#### ARTICOLO:
Peccato che l’albero, simbolo della razionalità e delle potenzialità umane, può andare bene solo per vedere meglio le cose di questo mondo, nella loro complessità e nella loro globalità. Se si sale sull' albero per svelare il mistero si è scelta la strada sbagliata. Nessun albero, nessuna scala, nessuna montagna, nessuna altezza è sufficientemente alta per riuscire a sbirciare attraverso la porta del Signore.
Allora Dio ha pietà di noi e ci invita a fare il percorso inverso, a scendere giù velocemente da un'altezza inadeguata, a farci piccoli e ad aprire la porta ospitandolo in casa nostra.
Per vedere il Signore, l’uomo non deve alzarsi ma abbassarsi, rinunciando a ogni forme di furbizia e di cattiveria liberando il cuore di tutto ciò che lo tiene ingombrato.

#### DA FARE:
1 - Riscrivi in forma più breve il paragrafo della riflessione sull'albero che inizia con "Peccato che l'albero", conservandone i fatti principali.
2 - Elenca tutte le cose che, secondo la riflessione sull'albero, non sono abbastanza alte per sbirciare attraverso la porta del Signore.
3 - Prosegui la riflessione sull'albero a partire dalla sua ultima frase.

#### DATI MOSTRATI:
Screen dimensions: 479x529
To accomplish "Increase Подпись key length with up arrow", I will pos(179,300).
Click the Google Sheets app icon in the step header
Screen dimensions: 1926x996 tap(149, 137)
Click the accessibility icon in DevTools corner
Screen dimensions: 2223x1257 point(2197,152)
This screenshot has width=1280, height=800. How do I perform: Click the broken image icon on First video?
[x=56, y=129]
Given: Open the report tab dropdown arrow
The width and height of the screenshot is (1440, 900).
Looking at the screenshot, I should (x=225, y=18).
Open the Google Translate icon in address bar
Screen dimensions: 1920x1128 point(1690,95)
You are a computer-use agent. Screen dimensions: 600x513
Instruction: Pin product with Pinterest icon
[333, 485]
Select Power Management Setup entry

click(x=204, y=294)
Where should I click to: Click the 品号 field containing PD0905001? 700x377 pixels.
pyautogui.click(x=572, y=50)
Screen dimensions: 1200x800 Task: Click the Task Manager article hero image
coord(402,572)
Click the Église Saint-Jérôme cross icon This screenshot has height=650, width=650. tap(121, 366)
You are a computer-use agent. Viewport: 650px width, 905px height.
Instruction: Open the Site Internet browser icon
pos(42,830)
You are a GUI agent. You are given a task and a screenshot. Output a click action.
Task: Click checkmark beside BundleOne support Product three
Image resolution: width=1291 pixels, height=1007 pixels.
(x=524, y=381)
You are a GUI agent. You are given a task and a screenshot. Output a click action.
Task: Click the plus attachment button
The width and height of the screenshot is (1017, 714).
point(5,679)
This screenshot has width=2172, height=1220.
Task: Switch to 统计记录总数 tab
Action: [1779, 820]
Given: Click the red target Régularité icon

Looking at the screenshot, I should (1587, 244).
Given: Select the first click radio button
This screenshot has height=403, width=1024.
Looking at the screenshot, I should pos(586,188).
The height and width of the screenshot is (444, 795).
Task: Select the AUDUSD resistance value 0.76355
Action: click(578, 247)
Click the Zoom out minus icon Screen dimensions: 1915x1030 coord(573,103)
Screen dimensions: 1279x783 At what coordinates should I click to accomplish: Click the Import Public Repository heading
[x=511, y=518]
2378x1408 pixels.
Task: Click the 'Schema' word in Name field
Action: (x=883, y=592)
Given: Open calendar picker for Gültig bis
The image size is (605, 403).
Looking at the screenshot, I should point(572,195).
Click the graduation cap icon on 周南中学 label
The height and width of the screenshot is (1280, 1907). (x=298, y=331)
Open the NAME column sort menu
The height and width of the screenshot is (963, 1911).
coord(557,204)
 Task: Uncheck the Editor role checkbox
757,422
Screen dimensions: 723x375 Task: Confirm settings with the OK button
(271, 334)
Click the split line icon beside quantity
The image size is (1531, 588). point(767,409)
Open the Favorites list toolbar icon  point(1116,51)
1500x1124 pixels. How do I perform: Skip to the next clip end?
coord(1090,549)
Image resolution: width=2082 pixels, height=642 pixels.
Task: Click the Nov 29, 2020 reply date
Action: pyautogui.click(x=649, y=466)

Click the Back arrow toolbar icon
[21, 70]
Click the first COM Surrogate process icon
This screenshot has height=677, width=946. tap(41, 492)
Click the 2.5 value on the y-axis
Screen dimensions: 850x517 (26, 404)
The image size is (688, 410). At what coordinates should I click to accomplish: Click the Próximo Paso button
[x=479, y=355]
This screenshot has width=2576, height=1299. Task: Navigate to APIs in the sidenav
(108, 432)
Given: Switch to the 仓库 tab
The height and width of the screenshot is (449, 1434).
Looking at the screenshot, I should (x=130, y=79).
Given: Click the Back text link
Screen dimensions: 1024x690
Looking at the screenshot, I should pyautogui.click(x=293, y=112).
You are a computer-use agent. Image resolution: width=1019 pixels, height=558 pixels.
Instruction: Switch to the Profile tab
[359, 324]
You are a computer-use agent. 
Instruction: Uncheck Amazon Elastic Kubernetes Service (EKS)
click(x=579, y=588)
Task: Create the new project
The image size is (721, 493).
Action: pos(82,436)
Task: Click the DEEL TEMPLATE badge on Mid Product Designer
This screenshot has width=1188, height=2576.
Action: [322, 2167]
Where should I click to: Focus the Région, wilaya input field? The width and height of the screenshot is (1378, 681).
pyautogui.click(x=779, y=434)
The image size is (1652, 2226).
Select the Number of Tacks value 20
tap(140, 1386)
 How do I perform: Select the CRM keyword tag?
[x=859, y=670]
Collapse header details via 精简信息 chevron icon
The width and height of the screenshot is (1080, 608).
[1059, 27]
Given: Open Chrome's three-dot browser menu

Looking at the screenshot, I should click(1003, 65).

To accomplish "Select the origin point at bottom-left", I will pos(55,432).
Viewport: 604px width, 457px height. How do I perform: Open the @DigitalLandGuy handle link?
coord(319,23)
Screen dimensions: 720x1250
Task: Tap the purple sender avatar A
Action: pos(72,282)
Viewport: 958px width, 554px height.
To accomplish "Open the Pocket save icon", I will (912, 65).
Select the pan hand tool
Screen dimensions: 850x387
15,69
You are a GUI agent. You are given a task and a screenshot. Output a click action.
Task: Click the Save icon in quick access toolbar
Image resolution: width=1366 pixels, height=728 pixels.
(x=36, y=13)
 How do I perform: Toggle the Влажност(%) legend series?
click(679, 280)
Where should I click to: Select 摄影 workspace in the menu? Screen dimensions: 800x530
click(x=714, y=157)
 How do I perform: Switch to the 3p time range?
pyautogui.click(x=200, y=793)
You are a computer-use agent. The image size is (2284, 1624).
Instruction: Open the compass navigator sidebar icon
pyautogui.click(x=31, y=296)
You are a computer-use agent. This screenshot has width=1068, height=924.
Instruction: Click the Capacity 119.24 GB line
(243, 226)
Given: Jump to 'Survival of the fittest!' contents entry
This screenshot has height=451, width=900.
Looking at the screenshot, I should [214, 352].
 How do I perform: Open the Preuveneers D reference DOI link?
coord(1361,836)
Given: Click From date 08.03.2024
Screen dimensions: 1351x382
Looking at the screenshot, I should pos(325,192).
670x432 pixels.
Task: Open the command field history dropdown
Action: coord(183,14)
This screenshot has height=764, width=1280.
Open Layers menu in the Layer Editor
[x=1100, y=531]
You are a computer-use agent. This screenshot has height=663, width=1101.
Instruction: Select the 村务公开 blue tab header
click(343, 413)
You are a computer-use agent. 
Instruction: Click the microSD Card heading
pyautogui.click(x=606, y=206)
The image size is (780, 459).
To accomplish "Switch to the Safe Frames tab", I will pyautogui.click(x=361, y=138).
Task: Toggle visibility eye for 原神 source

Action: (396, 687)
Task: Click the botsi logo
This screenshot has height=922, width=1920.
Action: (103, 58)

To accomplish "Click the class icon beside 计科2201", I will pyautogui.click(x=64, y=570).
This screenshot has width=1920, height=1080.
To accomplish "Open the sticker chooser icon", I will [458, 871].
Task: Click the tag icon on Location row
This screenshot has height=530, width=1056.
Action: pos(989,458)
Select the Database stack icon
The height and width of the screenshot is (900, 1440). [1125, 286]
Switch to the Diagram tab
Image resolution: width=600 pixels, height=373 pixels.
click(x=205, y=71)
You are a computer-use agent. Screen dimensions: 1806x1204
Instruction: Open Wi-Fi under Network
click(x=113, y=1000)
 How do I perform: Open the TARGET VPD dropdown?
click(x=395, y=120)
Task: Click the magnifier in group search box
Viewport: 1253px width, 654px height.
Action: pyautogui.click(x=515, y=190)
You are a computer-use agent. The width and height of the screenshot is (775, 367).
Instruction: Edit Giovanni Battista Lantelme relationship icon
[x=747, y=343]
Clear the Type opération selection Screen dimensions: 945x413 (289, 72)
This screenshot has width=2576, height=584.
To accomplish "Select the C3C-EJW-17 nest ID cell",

#### RISPOSTE:
1 - L'albero, simbolo della razionalità e delle potenzialità umane, serve solo a vedere meglio le cose di questo mondo nella loro complessità e globalità. Salirvi per svelare il mistero è la strada sbagliata: nessuna altezza basta per sbirciare attraverso la porta del Signore.

2 -
- albero
- scala
- montagna
- altezza

3 -
Quando l’anima, mediante la grazia e il pentimento, si sarà disfatto di ogni cosa acquistata malamente e si sarà liberata di tutto ciò che ha rapinato e dissipato a livello religioso, culturale, morale, ambientale e umano, ritornerà ad acquistare l'armonia con Dio, con i fratelli e col mondo. ritornerà bambina. Non infantile o stupida, ma libera e semplice. Allora lui si siederà alla nostra tavola e la casetta dal nostro cuore diventerà chiesa, la prima chiesa, che dà valore e legittimazione a ogni chiesa di sasso, da quella del borgo fino alla cattedrale e all'immensa basilica carica di storia e di arte.